At the Bertha’s Women´s Gathering in Berlin in October 2014, I strongly identified with the stories and ideas shared by the amazing women human rights lawyers in the Bertha Network. The Women’s Gathering helped me to realize the extent to which the silencing of women is normalized in many different countries, cultures and contexts, and to reflect upon my own experiences of that normalization.
As a young women lawyer from Colombia, based in Peru with EarthRights International, I have faced many different challenges. Part of my work is based in the field, where I have the opportunity to see the cases we support first-hand and be directly involved with the work. EarthRights has local partners from each community, which makes it easier for us to enter community territories. But do these local partners allow men and women to be heard equally? Usually not: local leaders tend to be men. This has implications for the participation of local women in community discussions and decision-making, but also for me as their lawyer – as a woman and as an outsider. For community lawyering to work, we have to consider a number of factors: how do you break down the wall between you as the lawyer and the members of the community?
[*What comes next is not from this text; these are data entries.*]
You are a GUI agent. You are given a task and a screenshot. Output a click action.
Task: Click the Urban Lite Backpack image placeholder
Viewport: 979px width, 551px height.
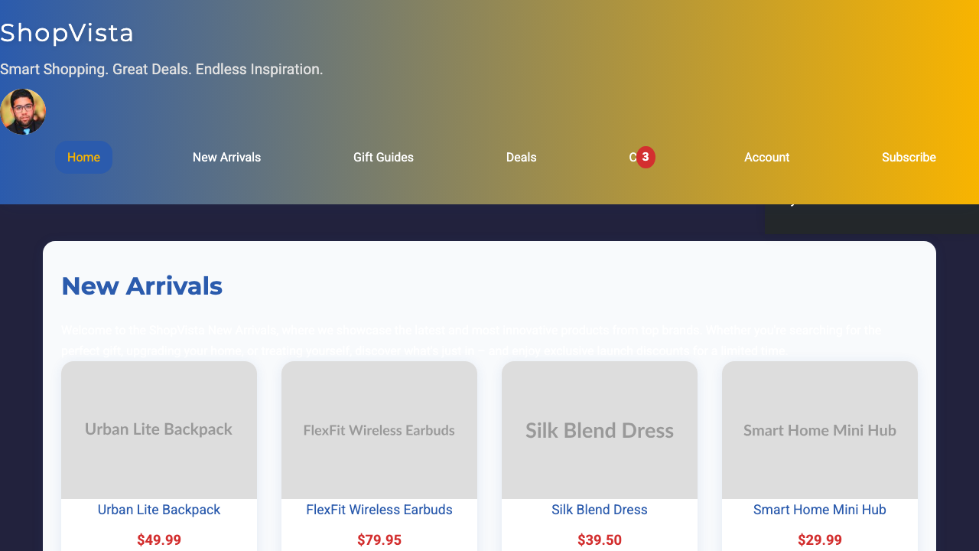[x=158, y=429]
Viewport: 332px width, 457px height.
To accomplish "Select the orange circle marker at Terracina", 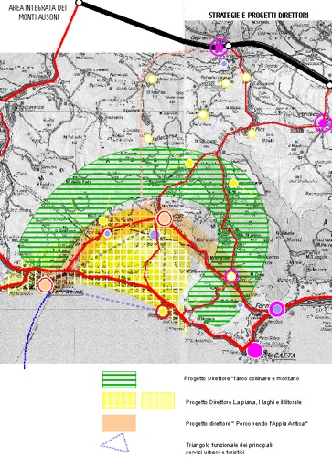I will click(x=45, y=285).
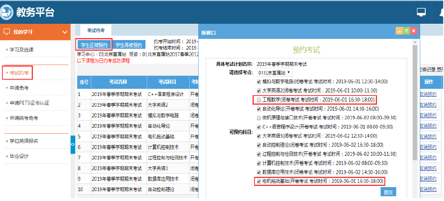Close the 新窗口 dialog with red X
444x201 pixels.
[x=413, y=31]
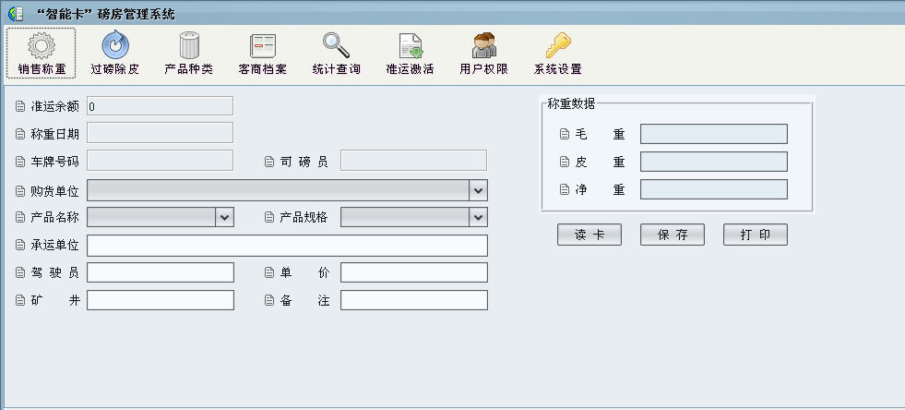The image size is (905, 410).
Task: Click the 矿井 text field
Action: click(x=161, y=300)
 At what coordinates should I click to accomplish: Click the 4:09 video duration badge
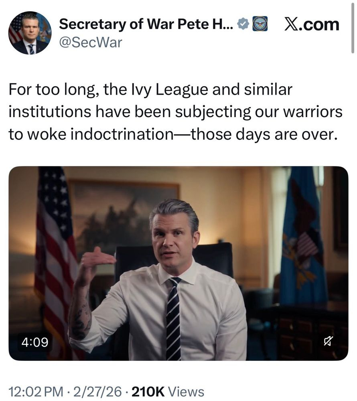point(34,342)
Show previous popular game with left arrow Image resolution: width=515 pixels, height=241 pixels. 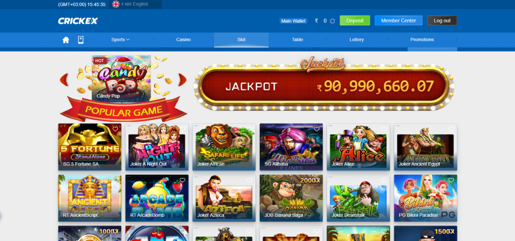64,80
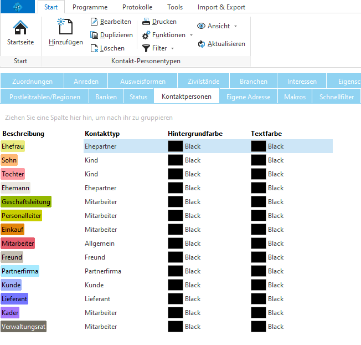This screenshot has height=345, width=361.
Task: Click the Drucken printer icon
Action: coord(146,22)
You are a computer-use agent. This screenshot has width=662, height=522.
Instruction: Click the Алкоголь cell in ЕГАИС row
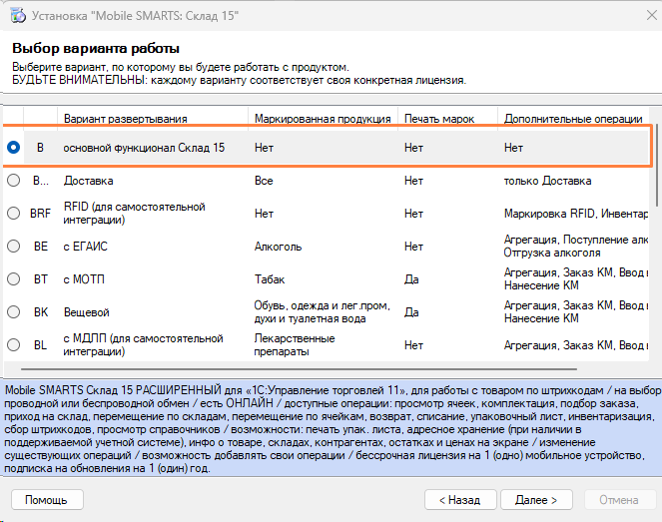coord(279,246)
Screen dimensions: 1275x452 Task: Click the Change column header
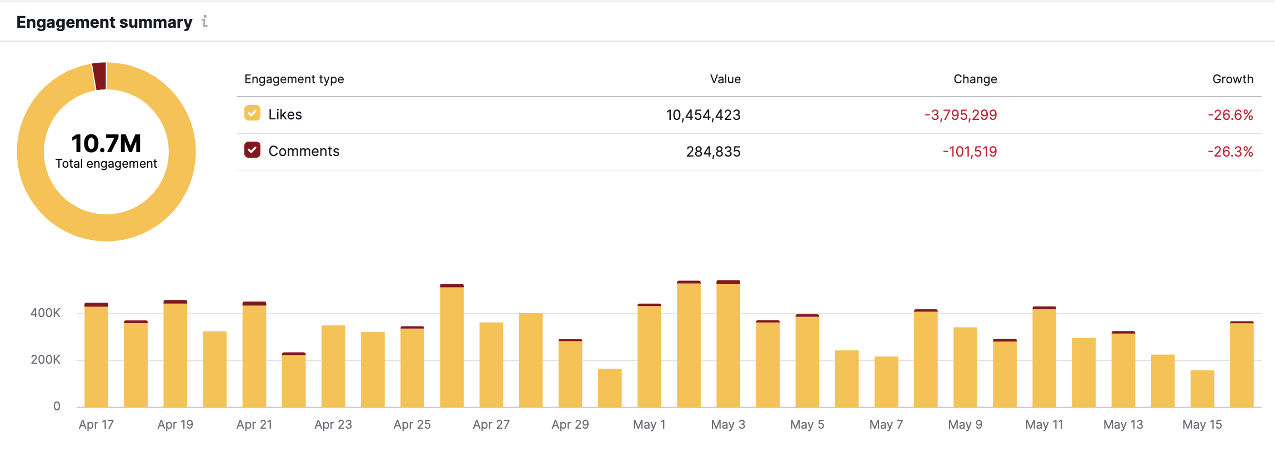coord(975,79)
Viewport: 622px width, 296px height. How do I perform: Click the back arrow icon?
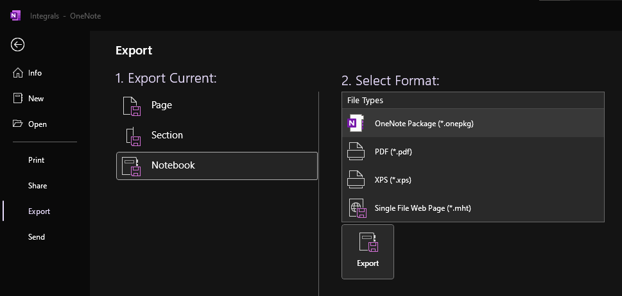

How do you gain their confidence so you can have a clear understanding of the situation and their case? How do you create a space for the “silenced” voices of the community so they can be heard? Women are often among those “silenced” voices.
I want to share my experience of using a tool that worked in two different contexts to help me break down the barriers that existed between me – both as a lawyer and as a visiting woman – and the community. My tool was a sport: soccer.
During two separate visits to two very different communities in the Andes and in the Amazon, I decided to play soccer with the local communities. The villages were very similar in terms of their populations, the dominance of agricultural work, and the rivers running alongside them. However, the environment and the culture in the two places were totally different.
The first match that I played was in the highlands of the Andes. The playing field was made up of dust, small rocks and two wooden goals. Both of the teams were exclusively male. As the sun was setting, and most of the community was looking on, I asked if I could play. It was apparently an awkward question for them but while they were figuring out how to answer, I just jumped onto the field. I was totally ignored for the first 5 to 10 minutes of the match. But then I started to get really involved in the game and became part of the team! I was pleased with how I played – passing, intercepting and shooting the ball well. It was a tough match because, from the very start, I faced an added challenge: the assumption that I was not capable of playing the sport. Nonetheless, it was memorable to see how my teammates celebrated when they realized that I could play. Local women came at the end to speak with me – surprised that I was playing sport at all, to which I answered: ‘Soccer is for everyone. You should try it, it’s really fun!’ After the game, the men also started to open up and engage with me and we spoke about a whole range of subjects.
The second match was in the Amazon rainforest in an indigenous community. The field – made of concrete, totally spartan, with metal goals – was the center of attention. The men had finished their match and I thought that my chance of playing was over. Suddenly the indigenous women took to the field – it was their turn to play. I was part of a team of 7. After the first 15 minutes I was dying; the heat was unbearable for me, even though the locals continued playing with ease, full of energy. Finally, my team scored two goals and won the match, but most importantly we had fun and bonded as teammates. My participation in the match helped to bring me closer to the community, just as it had in the Andes. They invited me to enjoy Masato with them – a traditional drink made with yuca used commonly in their festivities- and the women spoke to me about their daily lives, their families, their education and the decision-making processes in their communities. Playing soccer together helped open up a range of conversations that allowed us to better understand each other.
Ultimately, I realized that soccer is one of the universal languages, which can – like other tools – be used to break through cultural boundaries and allow people to recognize each other as equals. I may have played in two very different places and contexts but in both cases soccer allowed me to feel a stronger bond both with the people I played with and with those who watched the match. Soccer helped to overcome the prejudice I came up against, as a woman and an outsider, in ways that I never expected.